* About this exercise
Print all records exactly, pictures left out.

___ Provided records ___

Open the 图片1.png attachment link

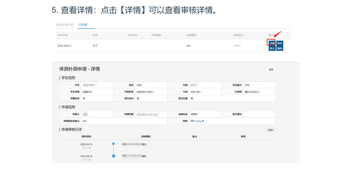[x=196, y=121]
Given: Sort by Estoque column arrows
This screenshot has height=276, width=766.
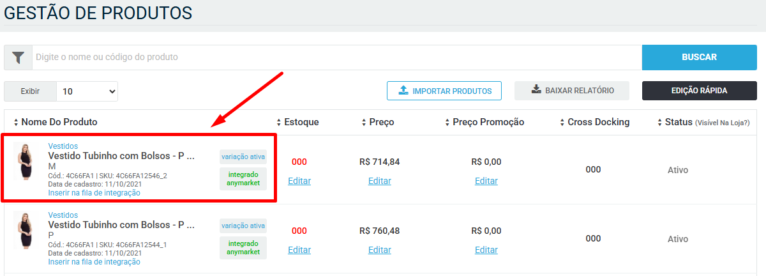Looking at the screenshot, I should (279, 122).
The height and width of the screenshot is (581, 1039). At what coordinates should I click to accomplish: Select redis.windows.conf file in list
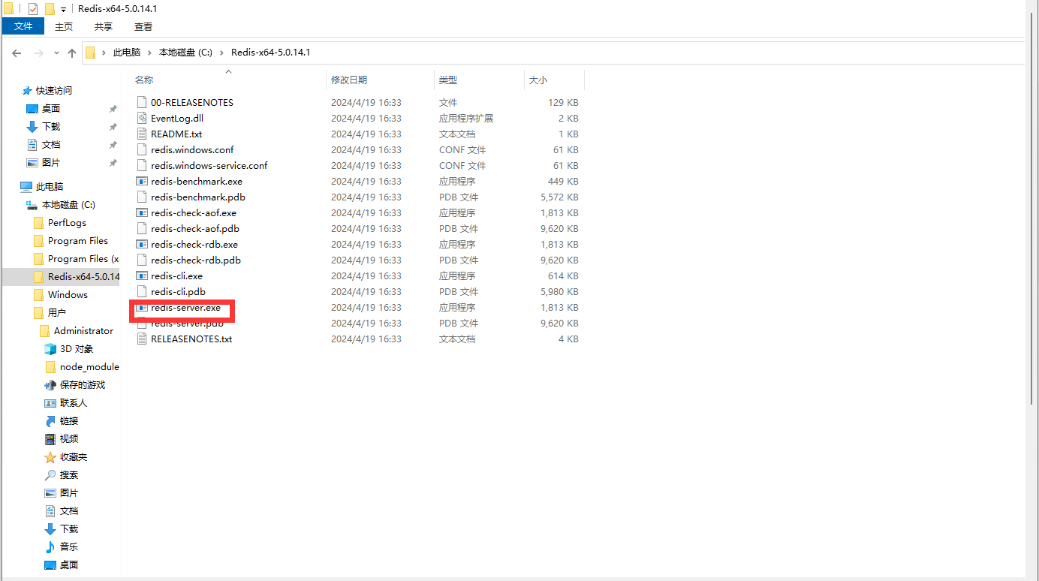(x=191, y=150)
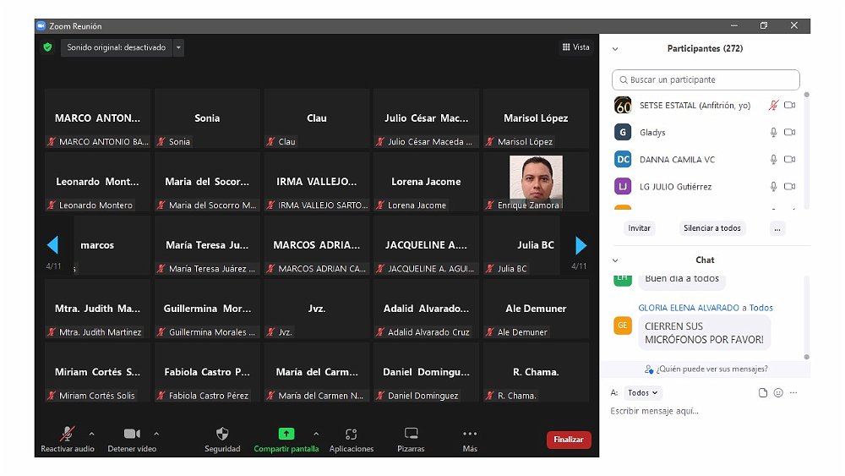Open the participants more options ellipsis
Viewport: 845px width, 476px height.
pos(777,228)
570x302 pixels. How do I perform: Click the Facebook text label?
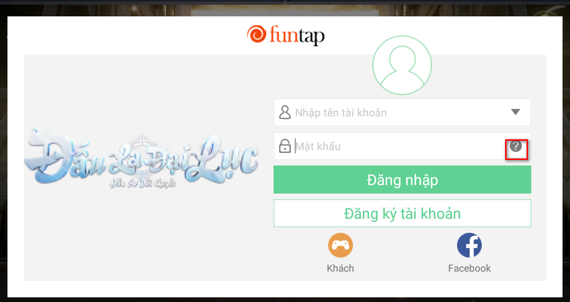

___

* Your solution
Open the 图片1.png attachment link

[x=196, y=121]
Given: Sort by Estoque column arrows
This screenshot has height=276, width=766.
Looking at the screenshot, I should (279, 122).
The height and width of the screenshot is (581, 1039). At what coordinates should I click to accomplish: Select redis.windows.conf file in list
(x=191, y=150)
Open the participants more options ellipsis
Viewport: 845px width, 476px height.
pos(777,228)
570x302 pixels. How do I perform: Click the Facebook text label?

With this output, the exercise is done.